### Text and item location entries
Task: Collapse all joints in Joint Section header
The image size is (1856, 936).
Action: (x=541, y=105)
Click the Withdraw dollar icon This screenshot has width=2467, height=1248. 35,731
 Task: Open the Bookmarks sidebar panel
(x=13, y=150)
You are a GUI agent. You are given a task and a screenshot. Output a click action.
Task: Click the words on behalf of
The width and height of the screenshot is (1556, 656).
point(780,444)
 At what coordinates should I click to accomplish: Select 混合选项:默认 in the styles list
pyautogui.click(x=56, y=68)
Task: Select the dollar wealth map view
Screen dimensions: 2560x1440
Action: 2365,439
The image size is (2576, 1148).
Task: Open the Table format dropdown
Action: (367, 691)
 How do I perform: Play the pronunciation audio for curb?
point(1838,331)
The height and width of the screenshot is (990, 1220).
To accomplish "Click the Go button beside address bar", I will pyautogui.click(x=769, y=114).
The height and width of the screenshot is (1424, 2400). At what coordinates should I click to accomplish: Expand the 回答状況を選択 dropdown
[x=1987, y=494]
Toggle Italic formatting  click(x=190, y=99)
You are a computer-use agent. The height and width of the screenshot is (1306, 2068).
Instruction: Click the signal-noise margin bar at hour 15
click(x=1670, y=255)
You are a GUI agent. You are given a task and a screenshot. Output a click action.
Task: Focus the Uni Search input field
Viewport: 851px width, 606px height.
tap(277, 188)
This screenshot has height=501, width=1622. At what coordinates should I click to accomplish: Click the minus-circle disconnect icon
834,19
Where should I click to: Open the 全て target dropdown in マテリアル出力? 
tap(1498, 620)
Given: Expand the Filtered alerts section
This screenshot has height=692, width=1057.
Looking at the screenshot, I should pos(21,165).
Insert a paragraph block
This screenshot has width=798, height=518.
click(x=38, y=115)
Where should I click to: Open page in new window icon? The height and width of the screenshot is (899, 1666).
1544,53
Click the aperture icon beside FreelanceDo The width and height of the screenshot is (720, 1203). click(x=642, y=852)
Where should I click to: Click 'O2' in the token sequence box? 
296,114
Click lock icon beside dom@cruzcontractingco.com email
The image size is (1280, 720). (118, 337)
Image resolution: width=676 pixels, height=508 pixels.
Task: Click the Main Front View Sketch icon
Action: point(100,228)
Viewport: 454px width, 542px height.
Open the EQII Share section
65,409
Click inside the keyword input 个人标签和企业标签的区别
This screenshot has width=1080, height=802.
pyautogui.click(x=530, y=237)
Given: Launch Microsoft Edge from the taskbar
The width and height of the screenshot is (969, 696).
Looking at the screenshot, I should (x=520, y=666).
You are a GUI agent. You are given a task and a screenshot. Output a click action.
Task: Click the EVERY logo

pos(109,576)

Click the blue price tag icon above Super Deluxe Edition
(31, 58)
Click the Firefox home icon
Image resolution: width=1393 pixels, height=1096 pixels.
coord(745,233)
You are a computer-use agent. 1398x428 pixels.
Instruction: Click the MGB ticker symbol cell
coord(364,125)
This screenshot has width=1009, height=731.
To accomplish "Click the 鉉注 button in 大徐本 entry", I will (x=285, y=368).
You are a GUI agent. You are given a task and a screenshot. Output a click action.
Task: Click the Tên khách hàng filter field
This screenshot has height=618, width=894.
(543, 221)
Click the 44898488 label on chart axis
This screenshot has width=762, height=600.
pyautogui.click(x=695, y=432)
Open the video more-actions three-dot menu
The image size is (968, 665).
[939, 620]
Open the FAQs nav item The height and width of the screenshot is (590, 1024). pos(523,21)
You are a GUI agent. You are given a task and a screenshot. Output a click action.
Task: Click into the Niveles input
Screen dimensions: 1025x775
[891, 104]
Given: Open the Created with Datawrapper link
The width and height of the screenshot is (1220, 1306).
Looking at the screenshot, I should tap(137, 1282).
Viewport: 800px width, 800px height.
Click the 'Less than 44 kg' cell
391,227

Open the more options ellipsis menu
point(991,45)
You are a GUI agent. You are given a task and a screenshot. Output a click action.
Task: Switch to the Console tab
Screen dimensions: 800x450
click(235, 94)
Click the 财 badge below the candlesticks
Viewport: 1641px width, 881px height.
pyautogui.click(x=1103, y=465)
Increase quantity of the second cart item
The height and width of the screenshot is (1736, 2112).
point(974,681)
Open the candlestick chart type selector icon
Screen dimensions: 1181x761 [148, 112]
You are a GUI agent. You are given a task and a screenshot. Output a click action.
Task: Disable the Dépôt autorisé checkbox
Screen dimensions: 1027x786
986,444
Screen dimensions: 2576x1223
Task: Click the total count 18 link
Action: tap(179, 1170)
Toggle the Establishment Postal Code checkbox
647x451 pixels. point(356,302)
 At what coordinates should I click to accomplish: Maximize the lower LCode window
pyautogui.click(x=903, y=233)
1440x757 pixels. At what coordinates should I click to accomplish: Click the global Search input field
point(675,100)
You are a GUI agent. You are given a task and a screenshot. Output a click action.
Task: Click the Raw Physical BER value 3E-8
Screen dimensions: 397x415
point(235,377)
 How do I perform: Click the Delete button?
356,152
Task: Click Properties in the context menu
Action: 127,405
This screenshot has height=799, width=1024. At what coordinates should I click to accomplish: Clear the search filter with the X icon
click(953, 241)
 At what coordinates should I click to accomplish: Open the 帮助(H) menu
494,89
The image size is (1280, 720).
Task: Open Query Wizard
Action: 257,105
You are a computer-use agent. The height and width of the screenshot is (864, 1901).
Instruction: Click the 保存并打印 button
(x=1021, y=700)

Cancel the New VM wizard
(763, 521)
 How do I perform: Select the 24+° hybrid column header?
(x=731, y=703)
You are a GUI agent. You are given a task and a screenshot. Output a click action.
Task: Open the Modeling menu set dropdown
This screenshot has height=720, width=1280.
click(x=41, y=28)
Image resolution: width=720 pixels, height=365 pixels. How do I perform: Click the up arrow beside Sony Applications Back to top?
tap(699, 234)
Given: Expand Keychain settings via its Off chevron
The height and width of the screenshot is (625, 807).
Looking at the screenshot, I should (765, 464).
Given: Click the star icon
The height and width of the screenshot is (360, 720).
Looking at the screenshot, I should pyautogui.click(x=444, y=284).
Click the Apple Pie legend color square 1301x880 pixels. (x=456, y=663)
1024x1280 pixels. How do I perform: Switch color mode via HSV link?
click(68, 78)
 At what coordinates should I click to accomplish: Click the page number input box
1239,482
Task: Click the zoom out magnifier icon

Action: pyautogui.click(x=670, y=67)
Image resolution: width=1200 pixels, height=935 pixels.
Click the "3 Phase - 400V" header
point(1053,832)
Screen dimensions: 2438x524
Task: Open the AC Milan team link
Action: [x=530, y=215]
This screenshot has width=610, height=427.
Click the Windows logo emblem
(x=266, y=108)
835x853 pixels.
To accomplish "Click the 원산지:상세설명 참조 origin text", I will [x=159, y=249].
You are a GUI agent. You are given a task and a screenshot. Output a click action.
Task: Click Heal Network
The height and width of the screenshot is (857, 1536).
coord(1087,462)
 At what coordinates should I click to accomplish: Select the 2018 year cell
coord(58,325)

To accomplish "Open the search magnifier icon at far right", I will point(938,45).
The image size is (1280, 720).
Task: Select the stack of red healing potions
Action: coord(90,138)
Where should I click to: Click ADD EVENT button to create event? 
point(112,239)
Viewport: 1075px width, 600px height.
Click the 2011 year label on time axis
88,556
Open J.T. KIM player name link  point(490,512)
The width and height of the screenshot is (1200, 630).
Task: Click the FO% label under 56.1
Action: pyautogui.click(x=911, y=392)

### Problem to solve
Please copy out the whole listing above line for line, changing nothing.

### Exercise result
Task: Collapse all joints in Joint Section header
The image size is (1856, 936).
Action: (x=541, y=105)
Click the Withdraw dollar icon This screenshot has width=2467, height=1248. 35,731
 Task: Open the Bookmarks sidebar panel
(x=13, y=150)
You are a GUI agent. You are given a task and a screenshot. Output a click action.
Task: Click the words on behalf of
The width and height of the screenshot is (1556, 656).
point(780,444)
 At what coordinates should I click to accomplish: Select 混合选项:默认 in the styles list
pyautogui.click(x=56, y=68)
Task: Select the dollar wealth map view
Screen dimensions: 2560x1440
Action: 2365,439
The image size is (2576, 1148).
Task: Open the Table format dropdown
Action: (367, 691)
 How do I perform: Play the pronunciation audio for curb?
point(1838,331)
The height and width of the screenshot is (990, 1220).
To accomplish "Click the Go button beside address bar", I will pyautogui.click(x=769, y=114).
The height and width of the screenshot is (1424, 2400). At what coordinates should I click to accomplish: Expand the 回答状況を選択 dropdown
[x=1987, y=494]
Toggle Italic formatting  click(x=190, y=99)
You are a computer-use agent. The height and width of the screenshot is (1306, 2068).
Instruction: Click the signal-noise margin bar at hour 15
click(x=1670, y=255)
You are a GUI agent. You are given a task and a screenshot. Output a click action.
Task: Focus the Uni Search input field
Viewport: 851px width, 606px height.
tap(277, 188)
This screenshot has height=501, width=1622. At what coordinates should I click to accomplish: Click the minus-circle disconnect icon
834,19
Where should I click to: Open the 全て target dropdown in マテリアル出力? 
tap(1498, 620)
Given: Expand the Filtered alerts section
This screenshot has height=692, width=1057.
Looking at the screenshot, I should pos(21,165).
Insert a paragraph block
This screenshot has width=798, height=518.
click(x=38, y=115)
Where should I click to: Open page in new window icon? The height and width of the screenshot is (899, 1666).
1544,53
Click the aperture icon beside FreelanceDo The width and height of the screenshot is (720, 1203). click(x=642, y=852)
Where should I click to: Click 'O2' in the token sequence box? 
296,114
Click lock icon beside dom@cruzcontractingco.com email
The image size is (1280, 720). (118, 337)
Image resolution: width=676 pixels, height=508 pixels.
Task: Click the Main Front View Sketch icon
Action: point(100,228)
Viewport: 454px width, 542px height.
Open the EQII Share section
65,409
Click inside the keyword input 个人标签和企业标签的区别
This screenshot has width=1080, height=802.
pyautogui.click(x=530, y=237)
Given: Launch Microsoft Edge from the taskbar
The width and height of the screenshot is (969, 696).
Looking at the screenshot, I should (x=520, y=666).
You are a GUI agent. You are given a task and a screenshot. Output a click action.
Task: Click the EVERY logo

pos(109,576)

Click the blue price tag icon above Super Deluxe Edition
(31, 58)
Click the Firefox home icon
Image resolution: width=1393 pixels, height=1096 pixels.
coord(745,233)
You are a computer-use agent. 1398x428 pixels.
Instruction: Click the MGB ticker symbol cell
coord(364,125)
This screenshot has width=1009, height=731.
To accomplish "Click the 鉉注 button in 大徐本 entry", I will (x=285, y=368).
You are a GUI agent. You are given a task and a screenshot. Output a click action.
Task: Click the Tên khách hàng filter field
This screenshot has height=618, width=894.
(543, 221)
Click the 44898488 label on chart axis
This screenshot has width=762, height=600.
pyautogui.click(x=695, y=432)
Open the video more-actions three-dot menu
The image size is (968, 665).
[939, 620]
Open the FAQs nav item The height and width of the screenshot is (590, 1024). pos(523,21)
You are a GUI agent. You are given a task and a screenshot. Output a click action.
Task: Click into the Niveles input
Screen dimensions: 1025x775
[891, 104]
Given: Open the Created with Datawrapper link
The width and height of the screenshot is (1220, 1306).
Looking at the screenshot, I should tap(137, 1282).
Viewport: 800px width, 800px height.
Click the 'Less than 44 kg' cell
391,227

Open the more options ellipsis menu
point(991,45)
You are a GUI agent. You are given a task and a screenshot. Output a click action.
Task: Switch to the Console tab
Screen dimensions: 800x450
click(235, 94)
Click the 财 badge below the candlesticks
Viewport: 1641px width, 881px height.
pyautogui.click(x=1103, y=465)
Increase quantity of the second cart item
The height and width of the screenshot is (1736, 2112).
point(974,681)
Open the candlestick chart type selector icon
Screen dimensions: 1181x761 [148, 112]
You are a GUI agent. You are given a task and a screenshot. Output a click action.
Task: Disable the Dépôt autorisé checkbox
Screen dimensions: 1027x786
986,444
Screen dimensions: 2576x1223
Task: Click the total count 18 link
Action: tap(179, 1170)
Toggle the Establishment Postal Code checkbox
647x451 pixels. point(356,302)
 At what coordinates should I click to accomplish: Maximize the lower LCode window
pyautogui.click(x=903, y=233)
1440x757 pixels. At what coordinates should I click to accomplish: Click the global Search input field
point(675,100)
You are a GUI agent. You are given a task and a screenshot. Output a click action.
Task: Click the Raw Physical BER value 3E-8
Screen dimensions: 397x415
point(235,377)
 How do I perform: Click the Delete button?
356,152
Task: Click Properties in the context menu
Action: 127,405
This screenshot has height=799, width=1024. At what coordinates should I click to accomplish: Clear the search filter with the X icon
click(953, 241)
 At what coordinates should I click to accomplish: Open the 帮助(H) menu
494,89
The image size is (1280, 720).
Task: Open Query Wizard
Action: 257,105
You are a computer-use agent. The height and width of the screenshot is (864, 1901).
Instruction: Click the 保存并打印 button
(x=1021, y=700)

Cancel the New VM wizard
(763, 521)
 How do I perform: Select the 24+° hybrid column header?
(x=731, y=703)
You are a GUI agent. You are given a task and a screenshot. Output a click action.
Task: Open the Modeling menu set dropdown
This screenshot has height=720, width=1280.
click(x=41, y=28)
Image resolution: width=720 pixels, height=365 pixels. How do I perform: Click the up arrow beside Sony Applications Back to top?
tap(699, 234)
Given: Expand Keychain settings via its Off chevron
The height and width of the screenshot is (625, 807).
Looking at the screenshot, I should (765, 464).
Given: Click the star icon
The height and width of the screenshot is (360, 720).
Looking at the screenshot, I should pyautogui.click(x=444, y=284).
Click the Apple Pie legend color square 1301x880 pixels. (x=456, y=663)
1024x1280 pixels. How do I perform: Switch color mode via HSV link?
click(68, 78)
 At what coordinates should I click to accomplish: Click the page number input box
1239,482
Task: Click the zoom out magnifier icon

Action: pyautogui.click(x=670, y=67)
Image resolution: width=1200 pixels, height=935 pixels.
Click the "3 Phase - 400V" header
point(1053,832)
Screen dimensions: 2438x524
Task: Open the AC Milan team link
Action: [x=530, y=215]
This screenshot has width=610, height=427.
Click the Windows logo emblem
(x=266, y=108)
835x853 pixels.
To accomplish "Click the 원산지:상세설명 참조 origin text", I will [x=159, y=249].
You are a GUI agent. You are given a task and a screenshot. Output a click action.
Task: Click Heal Network
The height and width of the screenshot is (857, 1536).
coord(1087,462)
 At what coordinates should I click to accomplish: Select the 2018 year cell
coord(58,325)

To accomplish "Open the search magnifier icon at far right", I will point(938,45).
The image size is (1280, 720).
Task: Select the stack of red healing potions
Action: coord(90,138)
Where should I click to: Click ADD EVENT button to create event? 
point(112,239)
Viewport: 1075px width, 600px height.
Click the 2011 year label on time axis
88,556
Open J.T. KIM player name link  point(490,512)
The width and height of the screenshot is (1200, 630).
Task: Click the FO% label under 56.1
Action: pyautogui.click(x=911, y=392)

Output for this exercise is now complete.